Records shown:
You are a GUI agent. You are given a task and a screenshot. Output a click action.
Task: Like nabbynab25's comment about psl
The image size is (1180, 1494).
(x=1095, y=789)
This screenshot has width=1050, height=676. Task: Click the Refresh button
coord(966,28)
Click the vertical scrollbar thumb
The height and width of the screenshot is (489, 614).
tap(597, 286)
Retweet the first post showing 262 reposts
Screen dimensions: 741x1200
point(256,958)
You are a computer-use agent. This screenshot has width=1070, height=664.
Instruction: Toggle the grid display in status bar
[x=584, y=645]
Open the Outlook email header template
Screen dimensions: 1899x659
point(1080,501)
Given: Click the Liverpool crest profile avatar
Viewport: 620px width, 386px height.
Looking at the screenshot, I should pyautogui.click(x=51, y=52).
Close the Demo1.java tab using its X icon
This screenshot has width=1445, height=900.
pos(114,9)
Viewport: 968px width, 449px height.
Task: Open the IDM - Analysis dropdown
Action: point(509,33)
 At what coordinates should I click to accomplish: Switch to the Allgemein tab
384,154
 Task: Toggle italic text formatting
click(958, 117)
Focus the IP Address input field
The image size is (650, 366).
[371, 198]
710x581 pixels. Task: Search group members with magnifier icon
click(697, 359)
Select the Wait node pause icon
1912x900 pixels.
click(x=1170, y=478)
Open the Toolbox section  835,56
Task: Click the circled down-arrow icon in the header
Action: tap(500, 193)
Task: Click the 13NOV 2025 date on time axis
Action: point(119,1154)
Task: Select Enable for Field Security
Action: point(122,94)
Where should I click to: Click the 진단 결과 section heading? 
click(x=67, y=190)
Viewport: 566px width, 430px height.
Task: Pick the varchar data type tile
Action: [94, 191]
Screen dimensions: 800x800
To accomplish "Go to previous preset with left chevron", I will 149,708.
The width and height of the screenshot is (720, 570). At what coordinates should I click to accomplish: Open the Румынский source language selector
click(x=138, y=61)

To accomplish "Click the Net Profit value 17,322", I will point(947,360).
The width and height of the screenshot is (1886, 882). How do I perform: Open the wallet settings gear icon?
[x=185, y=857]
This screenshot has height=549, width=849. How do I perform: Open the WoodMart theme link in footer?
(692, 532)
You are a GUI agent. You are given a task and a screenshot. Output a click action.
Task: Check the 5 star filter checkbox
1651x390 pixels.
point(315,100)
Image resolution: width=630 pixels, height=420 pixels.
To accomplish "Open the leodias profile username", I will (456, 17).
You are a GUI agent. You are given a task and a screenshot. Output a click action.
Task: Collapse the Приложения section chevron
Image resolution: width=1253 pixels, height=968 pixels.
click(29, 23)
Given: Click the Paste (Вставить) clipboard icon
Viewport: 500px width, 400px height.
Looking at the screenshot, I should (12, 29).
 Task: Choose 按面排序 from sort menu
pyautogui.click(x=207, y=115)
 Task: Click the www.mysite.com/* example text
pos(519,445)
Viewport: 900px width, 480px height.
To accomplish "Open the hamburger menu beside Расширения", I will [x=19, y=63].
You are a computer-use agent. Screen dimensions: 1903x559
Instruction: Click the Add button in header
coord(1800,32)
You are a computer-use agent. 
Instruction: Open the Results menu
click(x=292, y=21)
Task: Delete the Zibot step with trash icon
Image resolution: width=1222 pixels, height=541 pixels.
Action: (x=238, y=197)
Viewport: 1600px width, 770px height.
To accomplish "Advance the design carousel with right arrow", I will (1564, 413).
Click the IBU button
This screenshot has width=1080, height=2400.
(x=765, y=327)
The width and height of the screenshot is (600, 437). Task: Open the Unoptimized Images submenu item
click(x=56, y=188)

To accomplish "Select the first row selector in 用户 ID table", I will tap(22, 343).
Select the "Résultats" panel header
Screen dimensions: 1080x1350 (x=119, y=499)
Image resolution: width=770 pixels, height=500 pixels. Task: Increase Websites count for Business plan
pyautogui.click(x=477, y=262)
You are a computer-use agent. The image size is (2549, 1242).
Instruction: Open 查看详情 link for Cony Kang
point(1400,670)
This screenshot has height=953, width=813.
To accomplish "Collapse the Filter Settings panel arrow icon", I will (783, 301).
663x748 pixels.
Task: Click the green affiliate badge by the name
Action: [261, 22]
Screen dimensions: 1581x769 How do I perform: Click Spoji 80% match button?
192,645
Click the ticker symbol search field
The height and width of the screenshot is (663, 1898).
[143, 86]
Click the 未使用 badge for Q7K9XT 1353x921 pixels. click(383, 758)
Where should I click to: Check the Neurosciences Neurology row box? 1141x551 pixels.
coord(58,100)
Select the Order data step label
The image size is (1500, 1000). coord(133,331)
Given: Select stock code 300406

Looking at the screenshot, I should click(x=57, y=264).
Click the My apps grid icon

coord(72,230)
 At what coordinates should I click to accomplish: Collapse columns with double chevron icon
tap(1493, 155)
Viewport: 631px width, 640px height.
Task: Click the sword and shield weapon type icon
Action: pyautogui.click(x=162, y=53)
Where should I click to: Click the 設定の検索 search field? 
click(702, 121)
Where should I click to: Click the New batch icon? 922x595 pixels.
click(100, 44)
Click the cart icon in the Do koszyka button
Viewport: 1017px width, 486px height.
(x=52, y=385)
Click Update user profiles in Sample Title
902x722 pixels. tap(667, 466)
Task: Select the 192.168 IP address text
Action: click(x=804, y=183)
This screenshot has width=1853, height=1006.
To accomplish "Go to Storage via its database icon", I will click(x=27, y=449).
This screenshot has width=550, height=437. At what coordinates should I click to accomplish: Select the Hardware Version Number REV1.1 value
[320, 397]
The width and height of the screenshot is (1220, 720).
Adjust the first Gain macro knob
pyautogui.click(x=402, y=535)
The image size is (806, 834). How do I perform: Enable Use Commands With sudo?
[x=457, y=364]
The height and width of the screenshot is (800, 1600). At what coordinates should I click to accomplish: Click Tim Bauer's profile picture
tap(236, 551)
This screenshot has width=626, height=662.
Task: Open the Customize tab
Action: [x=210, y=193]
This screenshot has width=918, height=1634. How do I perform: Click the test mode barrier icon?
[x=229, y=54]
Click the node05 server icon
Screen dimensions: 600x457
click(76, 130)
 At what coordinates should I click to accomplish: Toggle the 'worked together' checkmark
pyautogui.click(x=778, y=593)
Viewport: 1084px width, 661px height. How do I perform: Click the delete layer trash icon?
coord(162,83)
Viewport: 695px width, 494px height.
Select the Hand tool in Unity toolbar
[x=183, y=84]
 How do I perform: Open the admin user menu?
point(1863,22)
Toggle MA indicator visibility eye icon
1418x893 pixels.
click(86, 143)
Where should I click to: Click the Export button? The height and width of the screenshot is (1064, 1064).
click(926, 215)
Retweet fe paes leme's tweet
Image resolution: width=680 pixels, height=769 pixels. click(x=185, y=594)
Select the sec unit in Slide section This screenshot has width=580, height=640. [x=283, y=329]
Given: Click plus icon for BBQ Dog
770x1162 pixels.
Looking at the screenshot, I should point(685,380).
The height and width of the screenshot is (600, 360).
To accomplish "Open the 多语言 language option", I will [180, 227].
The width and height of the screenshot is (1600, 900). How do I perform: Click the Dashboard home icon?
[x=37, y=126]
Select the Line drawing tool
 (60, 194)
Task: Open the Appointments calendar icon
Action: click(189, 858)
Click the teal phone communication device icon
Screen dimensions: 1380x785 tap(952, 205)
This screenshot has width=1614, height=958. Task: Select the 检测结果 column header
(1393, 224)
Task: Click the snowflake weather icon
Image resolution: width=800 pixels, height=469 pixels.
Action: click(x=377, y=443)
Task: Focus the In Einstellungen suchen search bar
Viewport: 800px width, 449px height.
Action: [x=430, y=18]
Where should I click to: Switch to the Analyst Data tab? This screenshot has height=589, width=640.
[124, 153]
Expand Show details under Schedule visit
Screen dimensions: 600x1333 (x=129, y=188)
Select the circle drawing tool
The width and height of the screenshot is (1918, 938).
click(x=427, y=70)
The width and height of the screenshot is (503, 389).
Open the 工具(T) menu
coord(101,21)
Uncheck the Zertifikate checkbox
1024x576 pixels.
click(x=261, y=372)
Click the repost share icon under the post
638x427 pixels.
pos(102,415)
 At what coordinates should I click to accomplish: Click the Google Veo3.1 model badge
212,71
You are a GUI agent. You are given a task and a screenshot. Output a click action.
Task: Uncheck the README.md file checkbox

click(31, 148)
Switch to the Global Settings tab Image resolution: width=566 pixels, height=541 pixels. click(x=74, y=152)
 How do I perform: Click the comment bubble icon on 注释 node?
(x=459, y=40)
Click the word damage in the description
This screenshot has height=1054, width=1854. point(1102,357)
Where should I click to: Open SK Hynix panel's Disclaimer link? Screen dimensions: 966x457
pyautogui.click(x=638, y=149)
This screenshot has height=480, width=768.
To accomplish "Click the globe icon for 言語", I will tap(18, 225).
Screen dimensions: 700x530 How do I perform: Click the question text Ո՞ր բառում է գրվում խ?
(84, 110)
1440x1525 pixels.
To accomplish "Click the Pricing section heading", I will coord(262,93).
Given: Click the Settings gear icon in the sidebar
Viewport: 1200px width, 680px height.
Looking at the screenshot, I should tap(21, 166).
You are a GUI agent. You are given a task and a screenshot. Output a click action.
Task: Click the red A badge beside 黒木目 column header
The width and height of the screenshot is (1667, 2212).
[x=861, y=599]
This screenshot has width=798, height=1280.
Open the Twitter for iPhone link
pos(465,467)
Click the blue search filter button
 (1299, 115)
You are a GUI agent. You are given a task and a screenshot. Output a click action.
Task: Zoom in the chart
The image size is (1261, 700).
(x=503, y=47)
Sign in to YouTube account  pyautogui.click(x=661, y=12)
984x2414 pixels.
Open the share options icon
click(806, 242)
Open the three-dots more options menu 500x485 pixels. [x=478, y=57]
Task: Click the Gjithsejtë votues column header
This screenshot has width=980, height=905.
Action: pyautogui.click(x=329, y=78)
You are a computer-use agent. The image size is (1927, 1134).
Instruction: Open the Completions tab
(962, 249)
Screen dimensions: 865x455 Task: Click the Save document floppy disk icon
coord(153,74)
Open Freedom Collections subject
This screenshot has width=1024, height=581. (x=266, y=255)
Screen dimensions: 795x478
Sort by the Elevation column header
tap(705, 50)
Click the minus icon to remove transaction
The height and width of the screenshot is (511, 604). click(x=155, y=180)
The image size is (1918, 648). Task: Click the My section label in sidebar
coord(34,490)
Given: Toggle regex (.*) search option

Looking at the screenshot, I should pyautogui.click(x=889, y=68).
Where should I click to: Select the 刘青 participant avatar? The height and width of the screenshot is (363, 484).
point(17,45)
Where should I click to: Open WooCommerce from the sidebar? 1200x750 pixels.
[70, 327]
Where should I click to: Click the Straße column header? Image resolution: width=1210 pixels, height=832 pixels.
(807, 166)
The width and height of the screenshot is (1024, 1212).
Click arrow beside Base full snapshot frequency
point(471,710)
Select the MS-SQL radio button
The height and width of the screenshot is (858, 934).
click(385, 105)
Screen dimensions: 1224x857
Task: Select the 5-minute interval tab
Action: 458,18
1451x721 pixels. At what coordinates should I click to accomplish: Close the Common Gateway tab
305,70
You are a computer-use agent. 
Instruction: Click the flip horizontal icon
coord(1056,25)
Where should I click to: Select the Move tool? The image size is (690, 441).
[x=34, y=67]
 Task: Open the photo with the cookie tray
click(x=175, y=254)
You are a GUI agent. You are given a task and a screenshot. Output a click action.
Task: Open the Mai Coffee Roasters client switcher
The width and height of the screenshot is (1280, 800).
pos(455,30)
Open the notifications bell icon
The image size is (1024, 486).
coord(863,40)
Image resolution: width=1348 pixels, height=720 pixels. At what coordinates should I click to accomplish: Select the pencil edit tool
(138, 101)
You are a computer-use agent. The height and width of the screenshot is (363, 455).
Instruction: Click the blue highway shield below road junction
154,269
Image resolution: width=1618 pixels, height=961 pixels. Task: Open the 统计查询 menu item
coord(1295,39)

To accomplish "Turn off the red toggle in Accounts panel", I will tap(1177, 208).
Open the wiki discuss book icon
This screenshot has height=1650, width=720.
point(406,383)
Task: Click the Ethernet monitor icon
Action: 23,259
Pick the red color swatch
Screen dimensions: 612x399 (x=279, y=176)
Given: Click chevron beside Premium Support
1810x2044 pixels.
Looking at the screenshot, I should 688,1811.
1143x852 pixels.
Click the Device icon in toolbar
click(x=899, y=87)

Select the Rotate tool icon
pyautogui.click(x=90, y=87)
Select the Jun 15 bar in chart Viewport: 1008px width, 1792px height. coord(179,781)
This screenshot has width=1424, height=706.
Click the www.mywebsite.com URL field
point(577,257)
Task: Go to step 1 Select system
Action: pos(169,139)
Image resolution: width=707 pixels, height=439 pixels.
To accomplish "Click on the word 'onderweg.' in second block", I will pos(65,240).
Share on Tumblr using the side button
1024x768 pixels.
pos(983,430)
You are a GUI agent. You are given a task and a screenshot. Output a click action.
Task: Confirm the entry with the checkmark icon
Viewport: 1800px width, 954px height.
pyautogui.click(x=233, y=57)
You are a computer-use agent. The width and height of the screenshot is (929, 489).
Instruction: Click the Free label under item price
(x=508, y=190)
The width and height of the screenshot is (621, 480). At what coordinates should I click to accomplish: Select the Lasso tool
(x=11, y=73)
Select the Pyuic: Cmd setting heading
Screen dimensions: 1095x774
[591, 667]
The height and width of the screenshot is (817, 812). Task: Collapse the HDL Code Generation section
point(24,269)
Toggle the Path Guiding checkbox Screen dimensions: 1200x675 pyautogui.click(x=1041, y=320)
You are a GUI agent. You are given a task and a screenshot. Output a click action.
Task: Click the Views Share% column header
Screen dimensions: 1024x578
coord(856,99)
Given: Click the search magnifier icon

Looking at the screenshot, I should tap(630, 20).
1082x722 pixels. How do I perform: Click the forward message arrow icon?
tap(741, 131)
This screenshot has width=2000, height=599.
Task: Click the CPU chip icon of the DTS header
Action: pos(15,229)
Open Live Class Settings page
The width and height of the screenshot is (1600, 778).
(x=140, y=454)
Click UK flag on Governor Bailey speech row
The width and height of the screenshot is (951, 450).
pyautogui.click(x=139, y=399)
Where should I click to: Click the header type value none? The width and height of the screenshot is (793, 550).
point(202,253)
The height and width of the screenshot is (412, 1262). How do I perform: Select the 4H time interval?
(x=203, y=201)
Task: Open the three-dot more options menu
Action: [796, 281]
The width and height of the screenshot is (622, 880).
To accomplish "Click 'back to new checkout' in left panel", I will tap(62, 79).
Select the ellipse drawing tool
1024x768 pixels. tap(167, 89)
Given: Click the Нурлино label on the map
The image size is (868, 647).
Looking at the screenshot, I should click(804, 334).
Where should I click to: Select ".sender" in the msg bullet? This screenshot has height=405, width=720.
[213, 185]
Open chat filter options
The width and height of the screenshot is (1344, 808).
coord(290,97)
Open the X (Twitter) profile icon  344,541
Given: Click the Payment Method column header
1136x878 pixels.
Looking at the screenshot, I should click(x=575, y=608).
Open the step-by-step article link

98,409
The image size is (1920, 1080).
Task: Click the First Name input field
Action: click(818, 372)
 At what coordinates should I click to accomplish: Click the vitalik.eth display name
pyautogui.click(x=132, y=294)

Task details: Reply with the lines from the first line of the entries through the line that contains "You are a computer-use agent. This", repeated exactly with both ends kept, and with nothing else.

Exercise answer:
You are a GUI agent. You are given a task and a screenshot. Output a click action.
Task: Like nabbynab25's comment about psl
The image size is (1180, 1494).
(x=1095, y=789)
This screenshot has width=1050, height=676. Task: Click the Refresh button
coord(966,28)
Click the vertical scrollbar thumb
The height and width of the screenshot is (489, 614).
tap(597, 286)
Retweet the first post showing 262 reposts
Screen dimensions: 741x1200
point(256,958)
You are a computer-use agent. This screenshot has width=1070, height=664.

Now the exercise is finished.